Washington (AFP): Le gouvernement americain publiera vendredi les chiffres officiels de l'emploi aux Etats-Unis en novembre qui devraient demontrer a nouveau le dynamisme du marche du travail a un...

moment où l'économie va encore être stimulée par la réforme des impôts.

Les analystes prévoient de solides créations d'emplois à 190.000 après 261.000 en octobre, un chiffre qui avait été exceptionnel du fait d'un rebond d'activité après le désastre apporté par les ouragans au Texas, en Floride, en Louisiane à la fin de l'été.

Le taux de chômage devrait rester à 4,1%, son plus bas niveau depuis 17 ans.

L'enquête mensuelle de la firme de fiches de paie ADP publiée jeudi, souvent considérée comme un indice préliminaire du rapport officiel sur l'emploi, a montré de robustes embauches pour le secteur privé seul, à 190.000 également. Même si c'est une diminution par rapport au chiffre d'octobre (235.000) qui avait été dopé par les efforts de reconstruction après les ouragans, ce rythme est conforme aux attentes des analystes.

Surtout, il montre une vigueur du secteur manufacturier (+40.000 emplois) qui ne manquera pas de satisfaire le président Donald Trump qui a fait du renouveau industriel américain un de ses chevaux de bataille.

"Le président va sans doute vouloir s'attribuer le mérite de la résurgence de l'emploi manufacturier cette année, mais la reprise de l'économie mondiale et la baisse du dollar ont été des facteurs majeurs", note Paul Ashworth, économiste en chef de Capital Economics.

Les chiffres anticipés pour vendredi devraient refléter un nouveau resserrement du marché du travail déjà très sensible à travers le Livre beige, ce rapport de conjoncture que vient de publier la Réserve fédérale (Fed).

La banque centrale y a noté qu'il devenait de plus en plus difficile dans toutes les régions du pays de recruter des travailleurs qualifiés. En conséquence, les salaires commencent à augmenter "modestement", ce qui est de bon augure pour les travailleurs américains dont les rémunérations stagnent en termes réels depuis plusieurs décennies. Mais c'est aussi le signal que l'inflation pourrait remonter.

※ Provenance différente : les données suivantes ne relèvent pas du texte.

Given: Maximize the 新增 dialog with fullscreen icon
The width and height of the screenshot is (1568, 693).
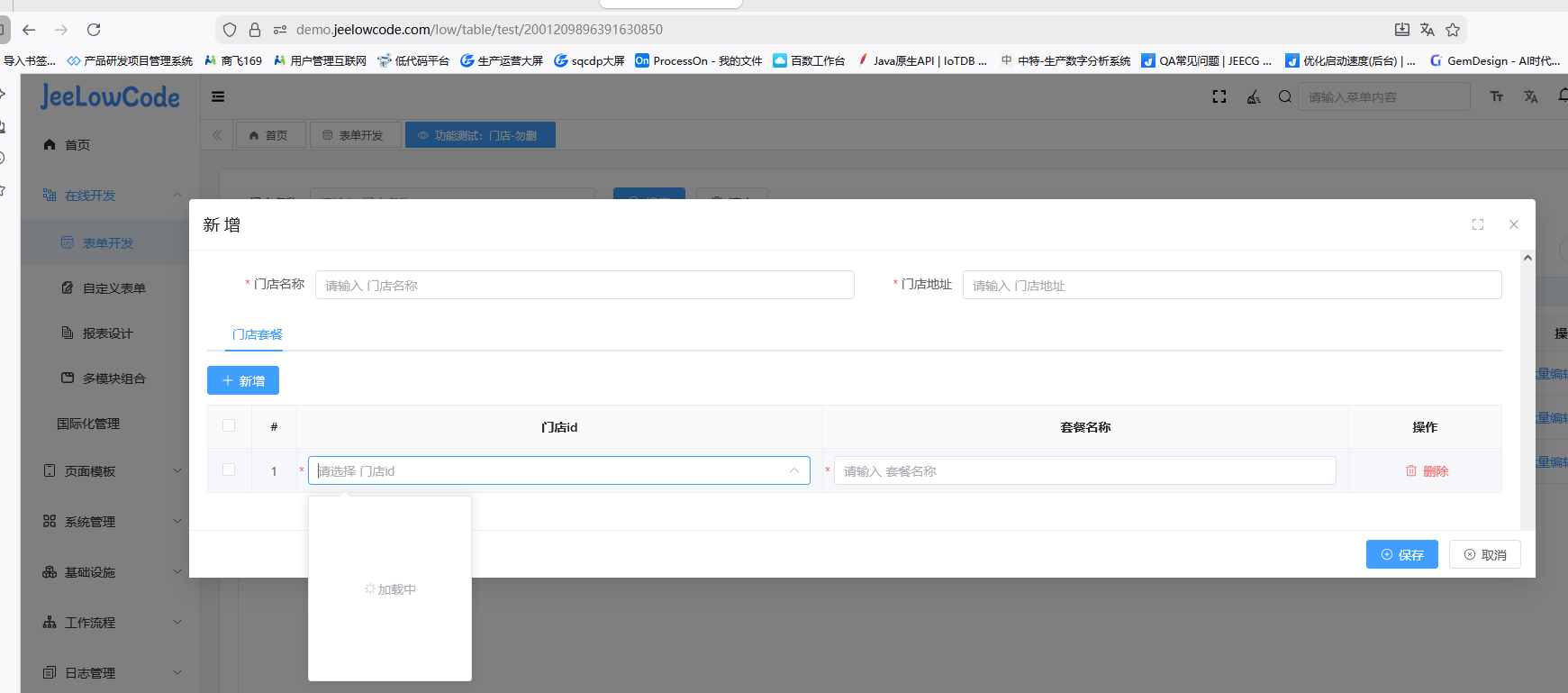Looking at the screenshot, I should (x=1478, y=224).
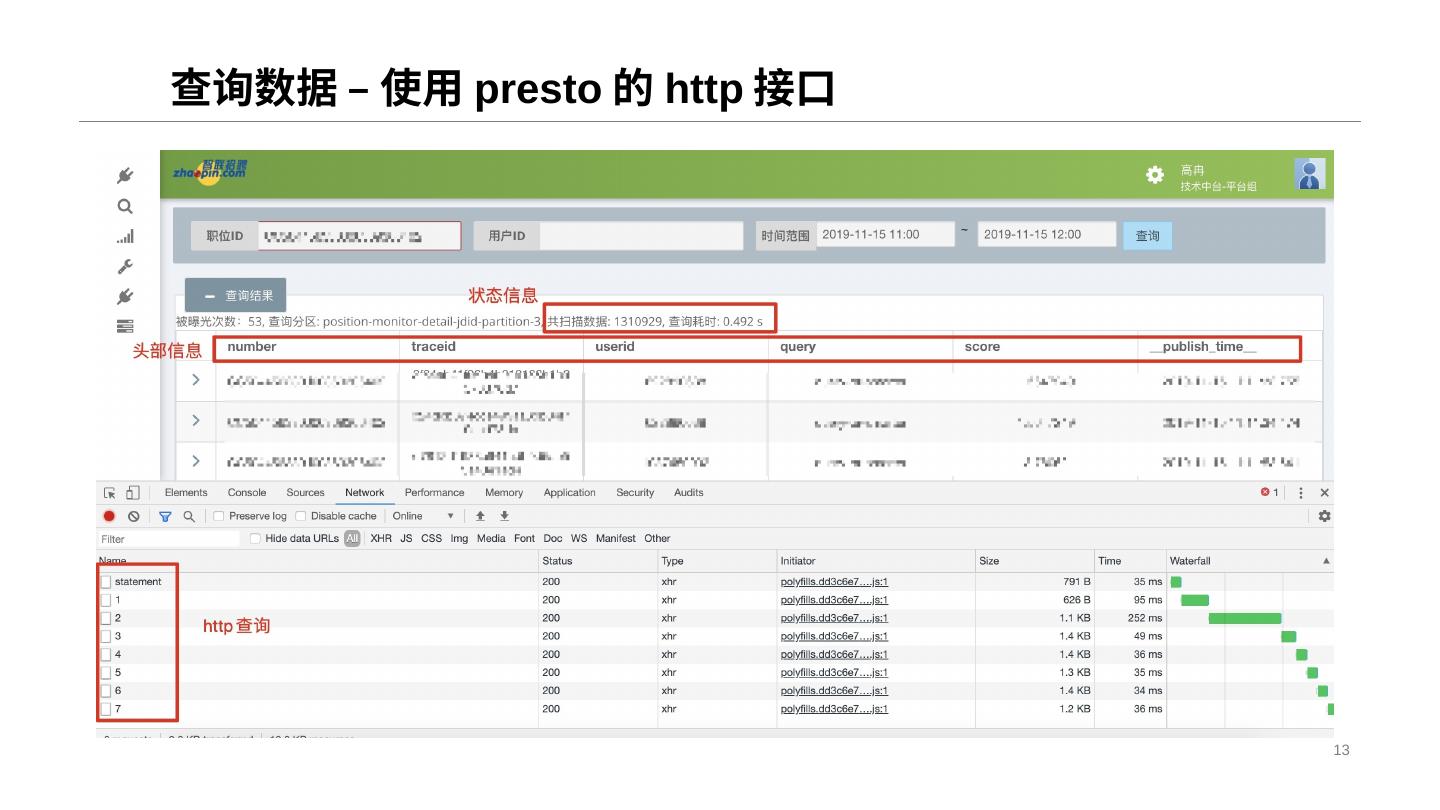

La Fed a d'ailleurs déjà relevé des hausses de prix dans les matériaux de construction, l'immobilier résidentiel, les transports, les coûts de fabrication manufacturiers et les carburants.

Si les créations d'emplois, dont beaucoup sont des postes à temps partiels, continuent de prospérer à un rythme supérieur à 100.000 par mois, le taux de chômage pourrait tomber à 3,5% au milieu de l'année prochain, assure Ian Shepherdson, de Pantheon Macroeconomics.

- De l'huile sur le feu -

Certains économistes craignent désormais ouvertement la surchauffe qui généralement signifie d'abord la résurgence de l'inflation.

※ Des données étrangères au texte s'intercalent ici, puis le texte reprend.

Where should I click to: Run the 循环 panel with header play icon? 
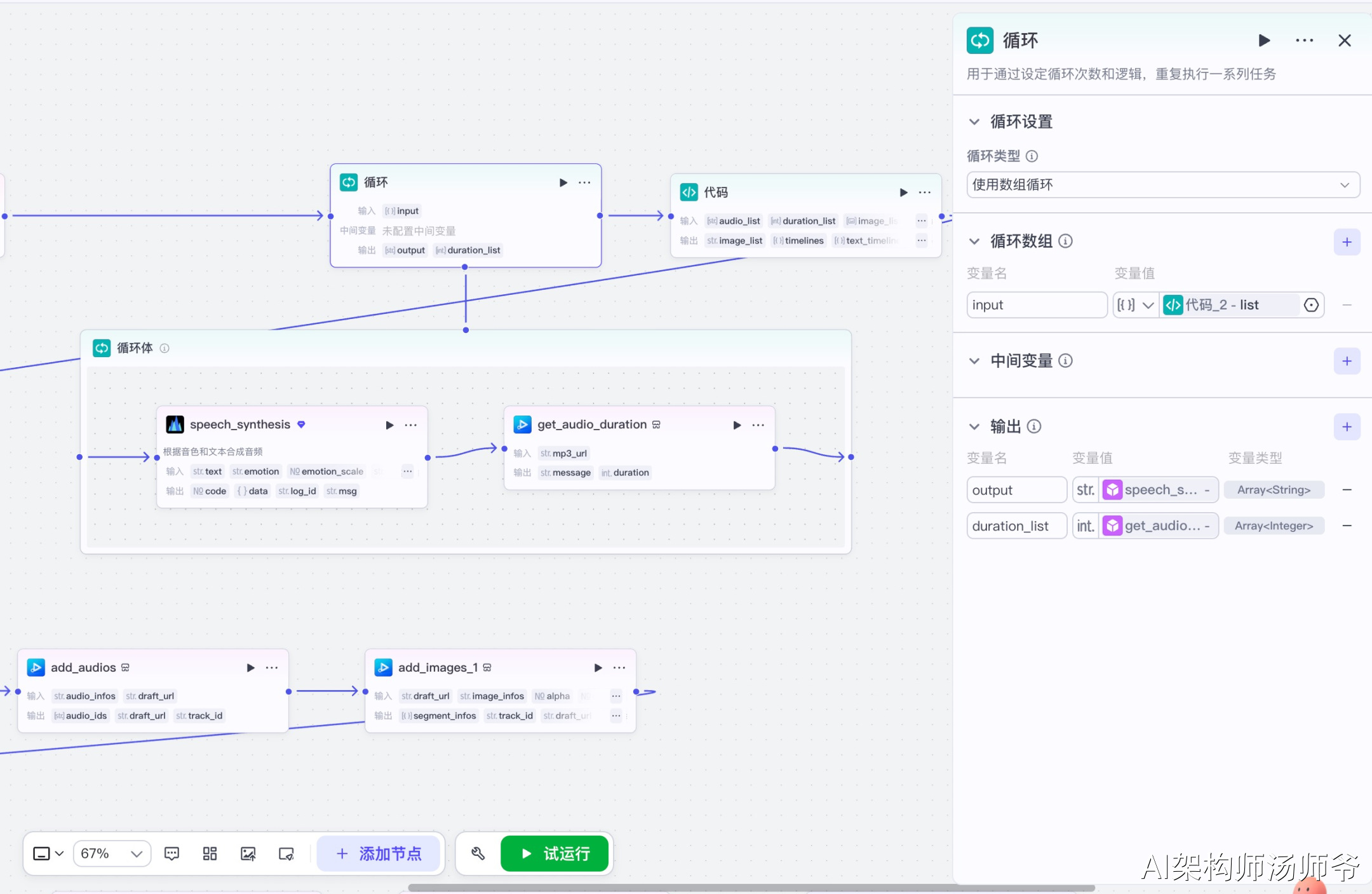(x=1264, y=41)
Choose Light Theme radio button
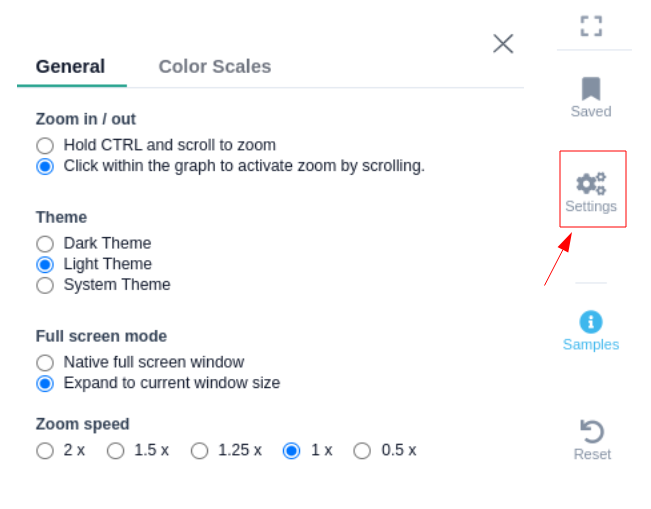The height and width of the screenshot is (509, 651). tap(45, 264)
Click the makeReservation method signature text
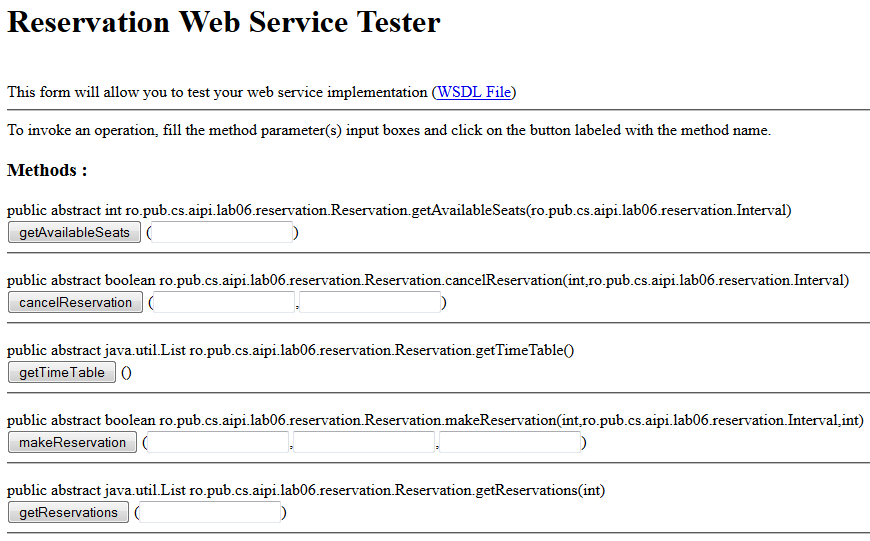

"Le marché du travail pourrait bien surchauffer. Nous n'y sommes pas encore, mais on y va", a lancé Mark Zandi, l'économiste en chef de Moody's Analytics qui publie avec ADP l'enquête mensuelle sur l'emploi dans le secteur privé.

"Le rythme actuel de presque 200.000 nouveaux emplois par mois représente plus du double de l'augmentation mensuelle de la population active. Voilà une économie qui risque de surchauffer surtout si on ajoute des réductions d'impôts qui creusent le déficit", a-t-il ajouté.

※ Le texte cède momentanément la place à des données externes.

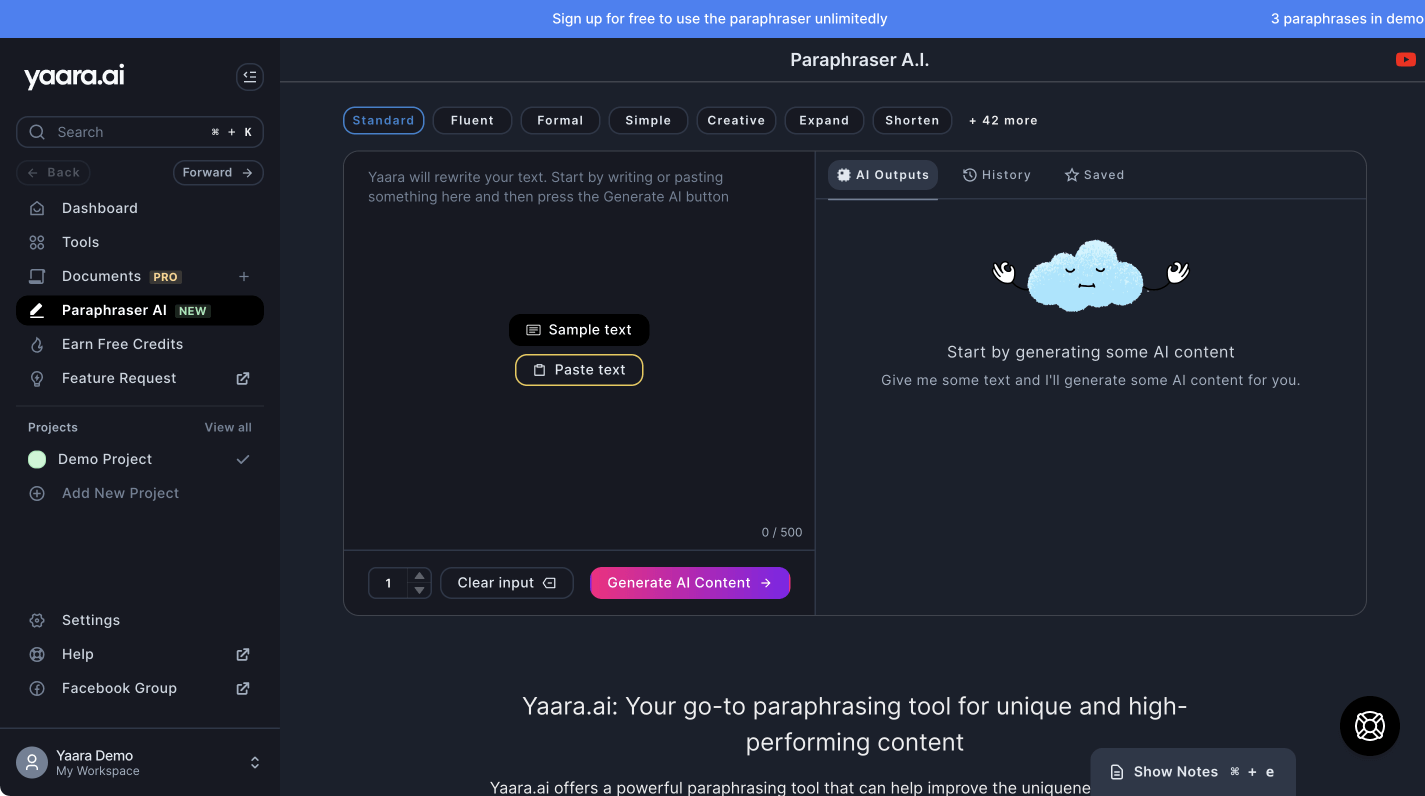Click the Clear input button
Image resolution: width=1425 pixels, height=796 pixels.
pos(506,582)
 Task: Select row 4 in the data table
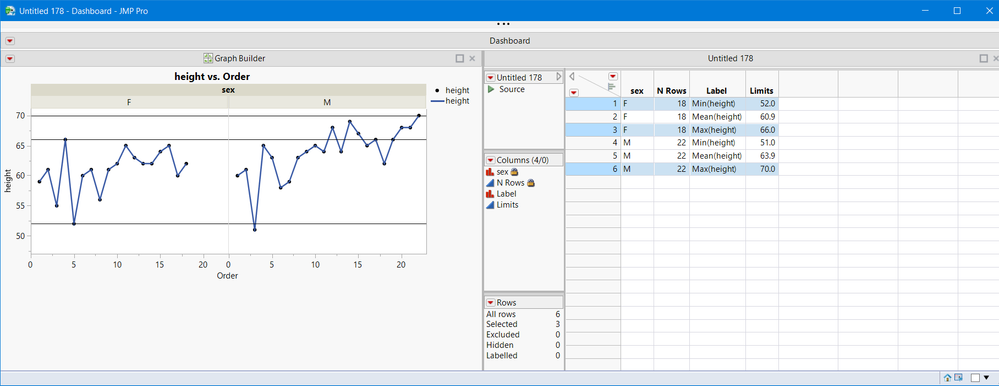click(x=593, y=143)
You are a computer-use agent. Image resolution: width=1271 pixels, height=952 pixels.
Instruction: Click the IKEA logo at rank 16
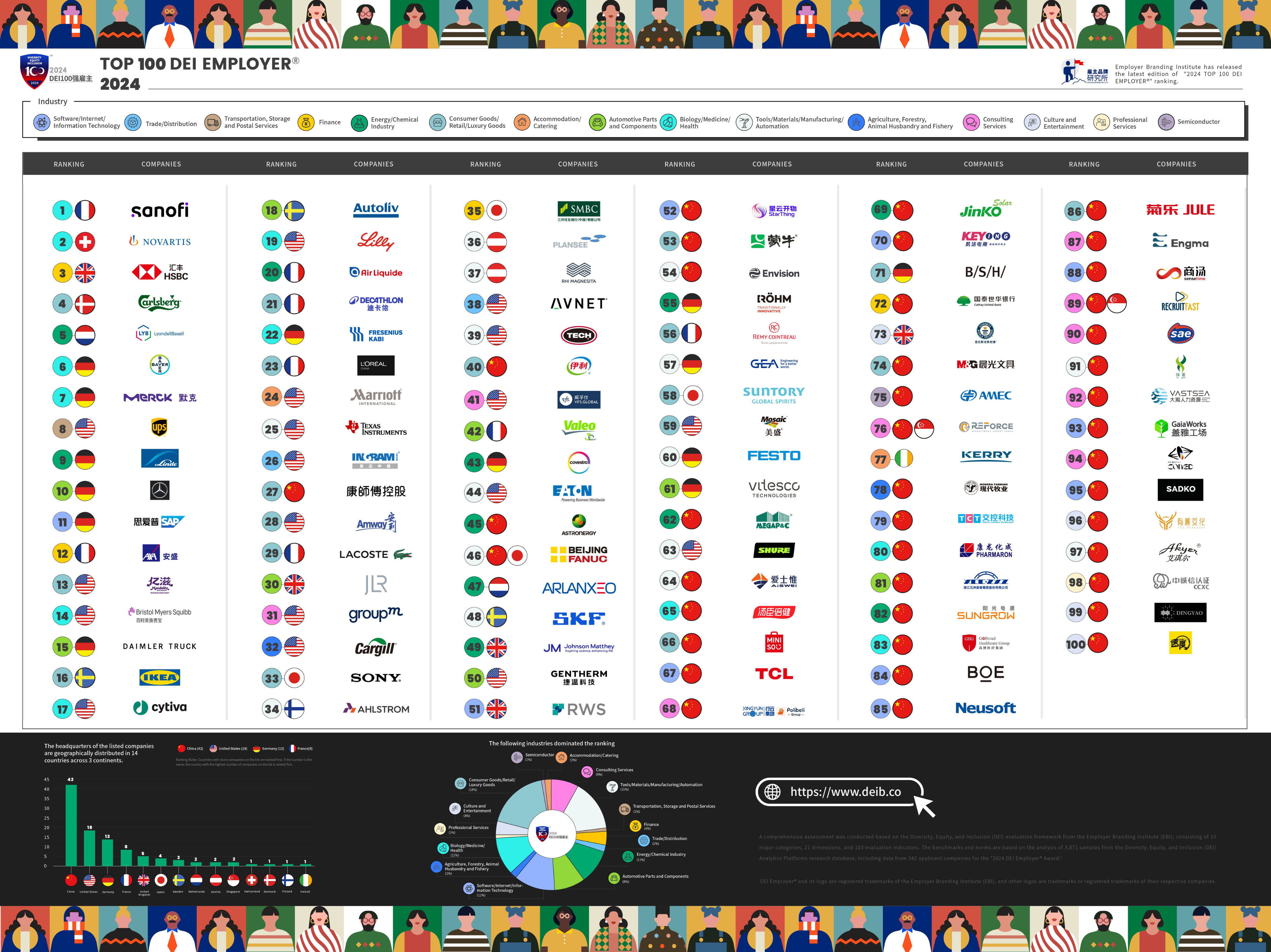click(160, 678)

"Si vous jetez de l'huile sur cette économie, elle va surchauffer", a résumé cet économiste.

L'administration Trump est en passe de faire adopter au Congrès des coupes d'impôts très favorables aux entreprises qui vont gonfler le déficit d'au moins 1.000 milliards de dollars sur dix ans.

De nombreux experts s'interrogent sur l'opportunité de cette relance fiscale alors que la croissance du PIB s'est accélérée à 3,3% au troisième trimestre.

"Nous nous mettons dans une situation budgétaire terrible actuellement", a commenté mercredi sur la chaîne financière CNBC Alan Greenspan, l'ancien président de la Fed. "L'administration ordonne des réductions d'impôts (...). On a besoin de se concentrer seulement sur la réduction de la dette", a-t-il expliqué.

"Si rien n'est fait, on se dirige vers une stagflation, avec une hausse significative de l'inflation", a prédit M. Greenspan, ajoutant que la croissance du quatrième trimestre allait ralentir.

Ces perspectives devraient renforcer l'intention affichée de la banque centrale de relever de nouveau d'un quart de point les taux directeurs lors de sa réunion monétaire la semaine prochaine, les 12 et 13 décembre. Ce serait le troisième tour de vis monétaire cette année.